◆ **EXERCISE**: The lines to copy from the data below are those that hold the string "pixels".

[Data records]

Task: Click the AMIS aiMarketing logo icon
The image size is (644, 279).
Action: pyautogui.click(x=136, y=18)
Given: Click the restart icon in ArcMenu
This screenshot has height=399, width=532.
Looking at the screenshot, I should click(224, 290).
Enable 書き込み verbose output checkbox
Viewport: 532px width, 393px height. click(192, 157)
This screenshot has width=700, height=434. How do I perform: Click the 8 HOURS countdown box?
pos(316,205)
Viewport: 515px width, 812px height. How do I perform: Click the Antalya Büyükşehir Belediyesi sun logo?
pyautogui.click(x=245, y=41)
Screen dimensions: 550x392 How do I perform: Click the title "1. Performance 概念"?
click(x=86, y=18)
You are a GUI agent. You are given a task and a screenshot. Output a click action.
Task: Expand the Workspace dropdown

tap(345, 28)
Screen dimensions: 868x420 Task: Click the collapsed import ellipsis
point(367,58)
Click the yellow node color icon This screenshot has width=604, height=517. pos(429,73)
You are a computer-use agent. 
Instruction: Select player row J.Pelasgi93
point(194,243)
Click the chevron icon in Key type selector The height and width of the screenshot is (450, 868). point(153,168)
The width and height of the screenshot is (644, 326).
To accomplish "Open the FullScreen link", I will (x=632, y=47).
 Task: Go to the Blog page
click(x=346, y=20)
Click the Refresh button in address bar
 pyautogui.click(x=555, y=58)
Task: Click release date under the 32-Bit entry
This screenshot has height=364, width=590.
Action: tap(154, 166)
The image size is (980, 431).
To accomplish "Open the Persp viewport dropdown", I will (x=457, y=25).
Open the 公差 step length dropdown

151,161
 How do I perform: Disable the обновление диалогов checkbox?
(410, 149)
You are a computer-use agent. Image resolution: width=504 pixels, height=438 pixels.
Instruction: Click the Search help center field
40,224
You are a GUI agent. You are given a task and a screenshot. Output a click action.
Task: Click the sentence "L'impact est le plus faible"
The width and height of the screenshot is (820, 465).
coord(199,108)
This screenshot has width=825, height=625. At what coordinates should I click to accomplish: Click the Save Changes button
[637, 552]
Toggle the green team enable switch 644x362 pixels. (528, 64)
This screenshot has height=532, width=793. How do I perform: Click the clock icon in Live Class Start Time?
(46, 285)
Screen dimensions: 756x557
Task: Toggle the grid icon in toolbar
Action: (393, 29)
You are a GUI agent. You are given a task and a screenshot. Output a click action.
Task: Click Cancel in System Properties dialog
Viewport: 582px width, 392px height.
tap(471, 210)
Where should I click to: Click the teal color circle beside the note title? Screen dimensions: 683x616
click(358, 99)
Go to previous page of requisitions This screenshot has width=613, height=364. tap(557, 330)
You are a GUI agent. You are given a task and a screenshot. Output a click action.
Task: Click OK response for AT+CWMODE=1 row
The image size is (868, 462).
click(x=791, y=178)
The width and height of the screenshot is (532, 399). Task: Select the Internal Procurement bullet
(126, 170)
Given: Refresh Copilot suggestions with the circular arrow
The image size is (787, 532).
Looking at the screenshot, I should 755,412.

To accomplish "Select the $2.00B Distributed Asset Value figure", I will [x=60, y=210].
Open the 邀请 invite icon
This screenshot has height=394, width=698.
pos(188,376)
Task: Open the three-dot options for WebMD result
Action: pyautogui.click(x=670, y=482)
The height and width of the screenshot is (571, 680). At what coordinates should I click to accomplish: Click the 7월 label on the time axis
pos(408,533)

◆ **RESPONSE BOX**:
You are a computer-use agent. Image resolution: width=504 pixels, height=438 pixels.
Toggle the green team enable switch 644x362 pixels. (528, 64)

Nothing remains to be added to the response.